Spring 2026 • Course
Debates On Frontier Artificial Intelligence Governance: The AI Triad
Analytical Paper Optional: All enrolled students have the option of completing a research paper of at least 20-25 pages, with faculty and peer review of a substantially complete draft. This paper can be used to satisfy the analytical paper requirement for J.D. students. Students who choose to satisfy the analytical paper requirement through this course may not also count the course toward their experiential learning requirement.
Prerequisite: This course is intended for students intending to work in the tech industry, a related nonprofit or government entity, or a tech legal practice upon graduation. Preference will be given to students who have taken at least one prior course while at HLS (or, if a cross-registrant, in their own course of study) on a tech-related topic, and ideally developed some background in artificial intelligence.

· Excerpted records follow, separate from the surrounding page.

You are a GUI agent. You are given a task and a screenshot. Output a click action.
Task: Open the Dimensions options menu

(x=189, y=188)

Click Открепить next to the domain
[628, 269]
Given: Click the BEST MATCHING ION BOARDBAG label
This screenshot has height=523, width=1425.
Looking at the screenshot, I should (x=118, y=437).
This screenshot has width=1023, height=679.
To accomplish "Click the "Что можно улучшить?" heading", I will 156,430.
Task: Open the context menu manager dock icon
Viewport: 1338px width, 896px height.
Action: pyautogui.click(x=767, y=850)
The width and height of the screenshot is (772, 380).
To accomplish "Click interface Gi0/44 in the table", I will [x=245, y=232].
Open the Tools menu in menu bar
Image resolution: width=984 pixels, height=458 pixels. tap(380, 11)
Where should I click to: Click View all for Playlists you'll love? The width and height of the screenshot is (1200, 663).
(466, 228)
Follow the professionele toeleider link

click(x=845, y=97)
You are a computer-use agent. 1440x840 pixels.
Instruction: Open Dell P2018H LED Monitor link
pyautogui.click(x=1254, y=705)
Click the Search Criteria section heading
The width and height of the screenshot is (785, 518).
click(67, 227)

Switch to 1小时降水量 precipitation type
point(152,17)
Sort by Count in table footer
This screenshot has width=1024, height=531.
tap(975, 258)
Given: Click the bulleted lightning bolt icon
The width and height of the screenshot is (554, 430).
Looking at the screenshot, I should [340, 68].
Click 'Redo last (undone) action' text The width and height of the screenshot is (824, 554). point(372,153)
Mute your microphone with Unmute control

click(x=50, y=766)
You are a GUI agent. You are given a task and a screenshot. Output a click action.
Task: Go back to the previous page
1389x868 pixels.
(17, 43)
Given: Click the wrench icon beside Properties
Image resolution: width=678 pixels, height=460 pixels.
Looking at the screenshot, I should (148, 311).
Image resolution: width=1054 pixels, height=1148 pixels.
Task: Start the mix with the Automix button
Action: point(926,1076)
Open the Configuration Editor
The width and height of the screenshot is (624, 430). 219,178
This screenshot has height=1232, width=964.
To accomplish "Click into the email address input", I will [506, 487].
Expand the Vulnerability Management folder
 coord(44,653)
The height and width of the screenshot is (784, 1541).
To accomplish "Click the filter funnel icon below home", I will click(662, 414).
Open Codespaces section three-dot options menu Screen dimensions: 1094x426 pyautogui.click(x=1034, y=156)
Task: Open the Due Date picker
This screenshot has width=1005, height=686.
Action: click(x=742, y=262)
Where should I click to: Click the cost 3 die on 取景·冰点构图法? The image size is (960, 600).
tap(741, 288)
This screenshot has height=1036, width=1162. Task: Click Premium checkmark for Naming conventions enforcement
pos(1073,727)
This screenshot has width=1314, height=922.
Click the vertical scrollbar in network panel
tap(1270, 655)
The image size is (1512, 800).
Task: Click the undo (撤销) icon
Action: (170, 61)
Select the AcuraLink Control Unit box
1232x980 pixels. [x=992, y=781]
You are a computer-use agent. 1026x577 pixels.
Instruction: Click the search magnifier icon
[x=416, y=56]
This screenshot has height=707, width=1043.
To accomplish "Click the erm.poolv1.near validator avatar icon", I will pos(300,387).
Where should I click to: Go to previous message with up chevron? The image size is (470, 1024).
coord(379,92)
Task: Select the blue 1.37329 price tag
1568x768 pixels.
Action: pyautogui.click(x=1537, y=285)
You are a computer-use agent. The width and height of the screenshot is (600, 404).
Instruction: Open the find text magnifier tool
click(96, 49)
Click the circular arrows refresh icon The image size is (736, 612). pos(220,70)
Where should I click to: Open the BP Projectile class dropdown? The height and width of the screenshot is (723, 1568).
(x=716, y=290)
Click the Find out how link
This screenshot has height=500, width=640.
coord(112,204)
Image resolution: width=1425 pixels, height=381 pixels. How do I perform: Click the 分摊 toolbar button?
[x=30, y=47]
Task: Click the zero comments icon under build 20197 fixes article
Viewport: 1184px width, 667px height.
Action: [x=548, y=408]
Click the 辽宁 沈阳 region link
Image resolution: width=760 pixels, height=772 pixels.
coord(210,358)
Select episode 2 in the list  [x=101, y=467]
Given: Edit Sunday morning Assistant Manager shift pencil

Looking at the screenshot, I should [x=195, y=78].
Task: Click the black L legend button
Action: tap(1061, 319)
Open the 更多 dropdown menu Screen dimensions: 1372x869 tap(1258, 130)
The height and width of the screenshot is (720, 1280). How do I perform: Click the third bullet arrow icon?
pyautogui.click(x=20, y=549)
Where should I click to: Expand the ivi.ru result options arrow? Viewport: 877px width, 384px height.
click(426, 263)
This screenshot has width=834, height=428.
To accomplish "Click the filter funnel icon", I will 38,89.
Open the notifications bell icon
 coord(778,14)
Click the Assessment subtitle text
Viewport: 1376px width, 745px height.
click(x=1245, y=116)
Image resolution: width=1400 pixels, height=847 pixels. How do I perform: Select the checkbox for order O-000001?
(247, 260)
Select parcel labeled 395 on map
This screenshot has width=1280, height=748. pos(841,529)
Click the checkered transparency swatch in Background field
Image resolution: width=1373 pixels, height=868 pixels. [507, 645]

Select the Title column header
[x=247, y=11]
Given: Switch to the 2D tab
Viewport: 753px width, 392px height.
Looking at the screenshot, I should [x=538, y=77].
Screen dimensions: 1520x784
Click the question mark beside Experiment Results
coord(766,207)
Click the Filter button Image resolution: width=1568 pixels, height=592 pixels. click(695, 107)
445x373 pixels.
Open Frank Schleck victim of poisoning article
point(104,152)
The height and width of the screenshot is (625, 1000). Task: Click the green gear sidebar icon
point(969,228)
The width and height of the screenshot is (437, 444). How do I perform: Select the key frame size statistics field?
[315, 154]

Admission to the course is by permission of the instructors.
Exam Type: No Exam
Artificial intelligence is not simply a distinct technological phenomenon. It is a battleground of competing values, incentives, and worldviews. Questions as fundamental as “What is AI?” remain deeply contested, in part because vastly different foundational premises fracture thinking and scholarship around AI. Experts, regulators, and the public have unsettled moral commitments, political and professional priorities, risk tolerances, and divergent understandings of how AI is progressing and how far it can go.
Three core intellectual communities currently shape the public conversation around AI: Accelerationists who generally believe that artificial intelligence will dramatically improve the human experience; Safetyists who are concerned about its potential catastrophic or existential risks; and Skeptics who doubt claims of AI’s transformative impact and urge a focus on existing issues, including the replication of biases.
What can we learn from the tensions and interactions among these divergent worldviews? This course will explore some of the most fundamental debates in the legal and corporate governance of frontier AI models and systems. Through discussion with guests representing each view and analysis of relevant legal texts, students will be equipped with the intellectual tools to map, compare, and critique each perspective’s underlying assumptions and dependencies.
We will begin the semester with an intensive introduction intended to level-set students on the technical dimensions of AI. The course will further engage with some of the most advanced models and tools – many of which have become part of the public imagination – to examine what gives some current AI builders and leaders pause and why others believe AI will accelerate humanity’s progress. Students will then be challenged to think through interventions, whether in private or public policy, standards-setting, institution-building, or engineering, that might accord with their sense of the development of AI in the public interest.
Admission to the course is by permission of the instructors. Students should complete the application at this link: here. Applications should be completed by 11:59 pm on Friday, 31st October 2025, for Friday, 21st November 2025admission decisions. Rolling admission may be considered thereafter.
Note: This course will meet on average of three hours per week. The full schedule will be posted the course Canvas page closer to the start of the term.